I can see why the worst case is O(n), but I have no idea why its amortized complexity is O(1). Or even what amortized complexity is for that matter.

Answer 1

Consider how the actual bits in the number influence in how much time the algorithm will take.

The time will be heavily dependent on the position of the last zero in the number. So, `01010111' will take more time to process than '01010110', even both of them having the same number of bits. This happens because the stop condition in the loop looks for the rightmost zero in linear time.

The intuition

Now, think for a series of operations, on every call you make every non-zero bit from the end of the number a zero. So the next execution will certainly not enter the loop (because it will end with 0).

The amortized complexity looks for the average complexity in a expected series of operations. In this case, let's prove that starting on some arbitrary number, calling increment repeatedly will have an average O(1) complexity.

The proof

Let's call loop(n) the number of times that loop inside increment executes. It's trivial that loop(n) is the dominant factor for the complexity of increment.

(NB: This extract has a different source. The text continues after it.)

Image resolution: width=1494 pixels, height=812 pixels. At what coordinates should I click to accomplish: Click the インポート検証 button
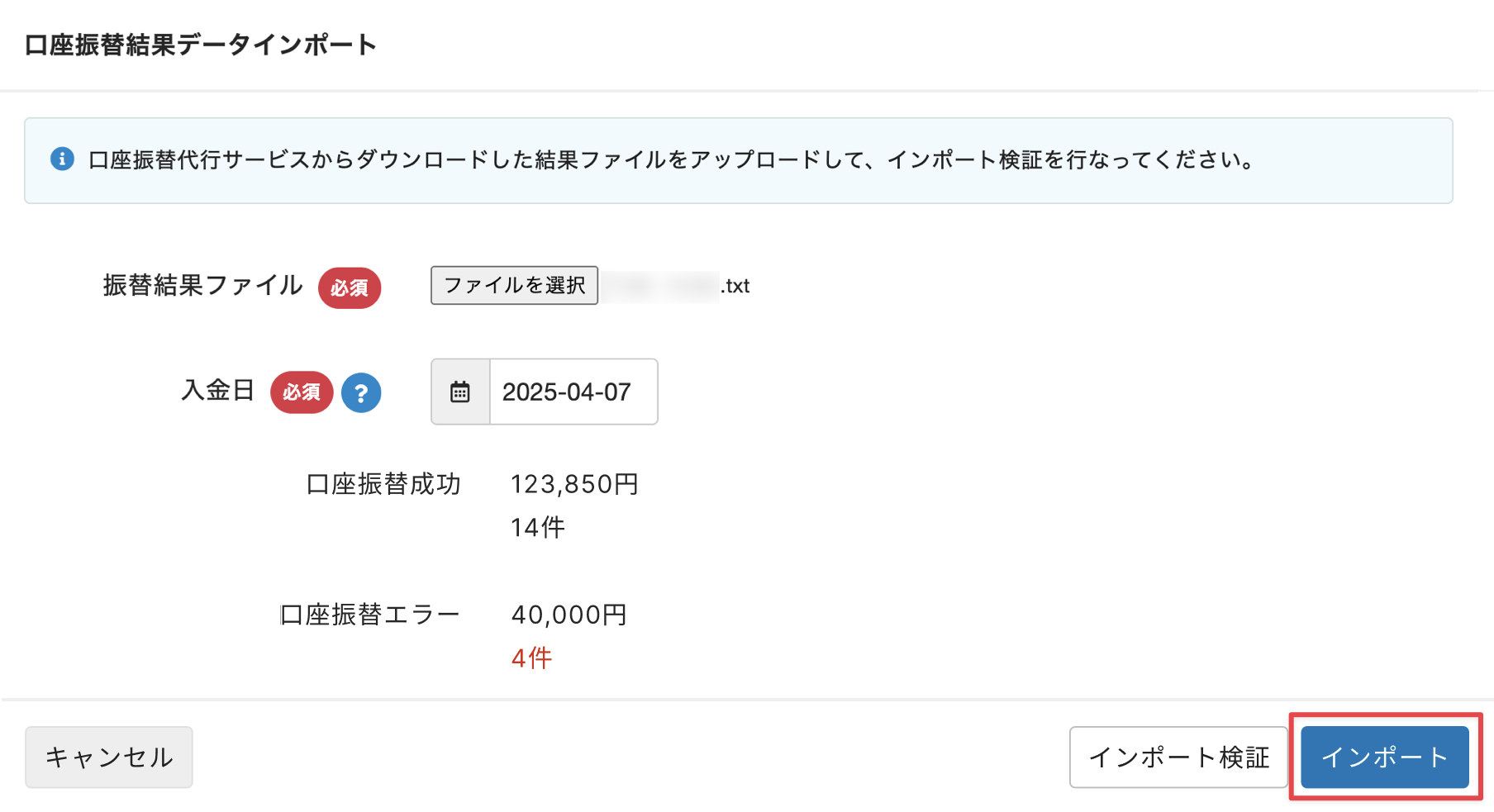coord(1178,757)
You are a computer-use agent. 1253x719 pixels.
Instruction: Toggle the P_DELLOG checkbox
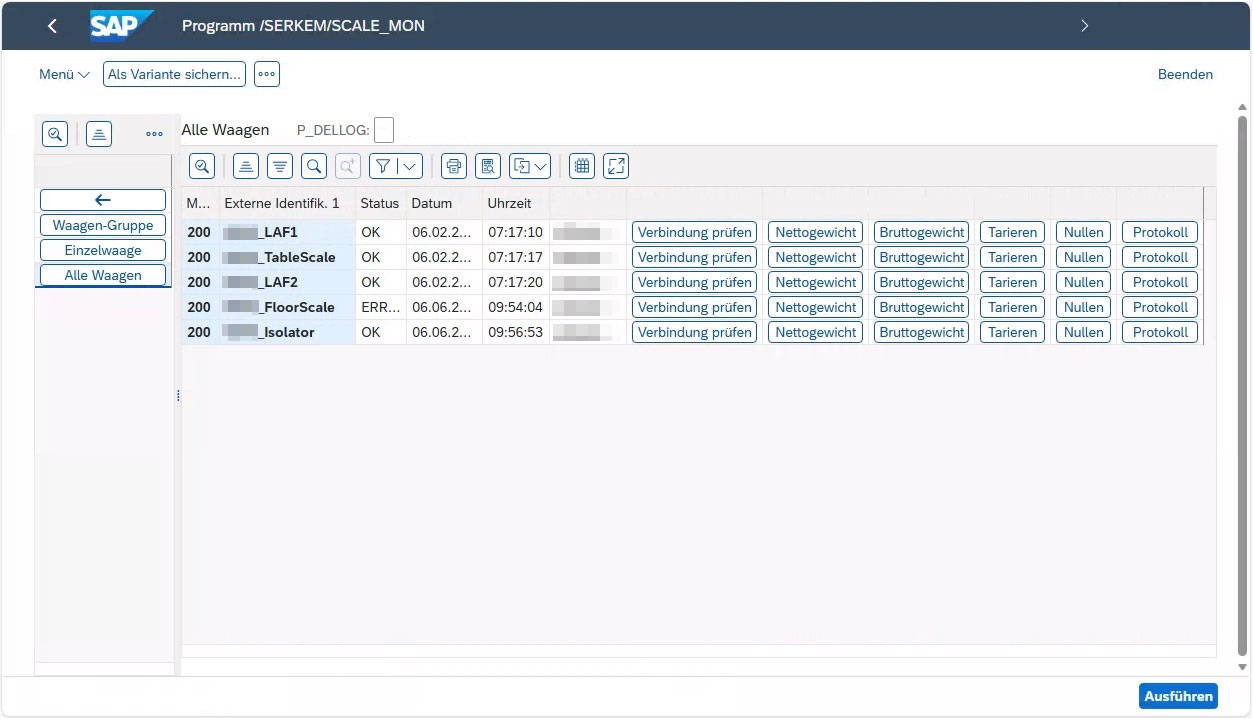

From that, we start arguing that loop(n) = 0 if and only if n is even. This is so because if n%2 = 0, then the rightmost bit in the number is 0. This happens at least once every 2 subsequent calls to increment.

We can follow this argument and see that loop(n) = 1 if and only if n%4 = 1. This is so because if n%4 = 1, then the last 2 bits of n are 01. This happens at least once every 4 subsequent calls to increment.

Using the same logic, loop(n) = 2 if and only if n%8 = 3. This is so because if n%8 = 3, then the last 3 bits of n are 011. This happens at least once every 8 subsequent calls to increment.

We can generalize and say that loop(n) = x if and only if n % 2^(x+1) = 2^x-1. This is so because if that condition is true, the last x+1 bits of n are 011...11. This happens at least once every 2^(x+1) calls to increment.

To find the average value of loop(n) after subsequent calls to increment, we must weight the possible costs by their chance of occurring.

average(loop(n)) = 1/2 + 1/4 + 1/8 + ... = 1

This is so because in every 2 calls, one will have loop(n) = 0, in every 4 calls one will have loop(n) = 1, and so on...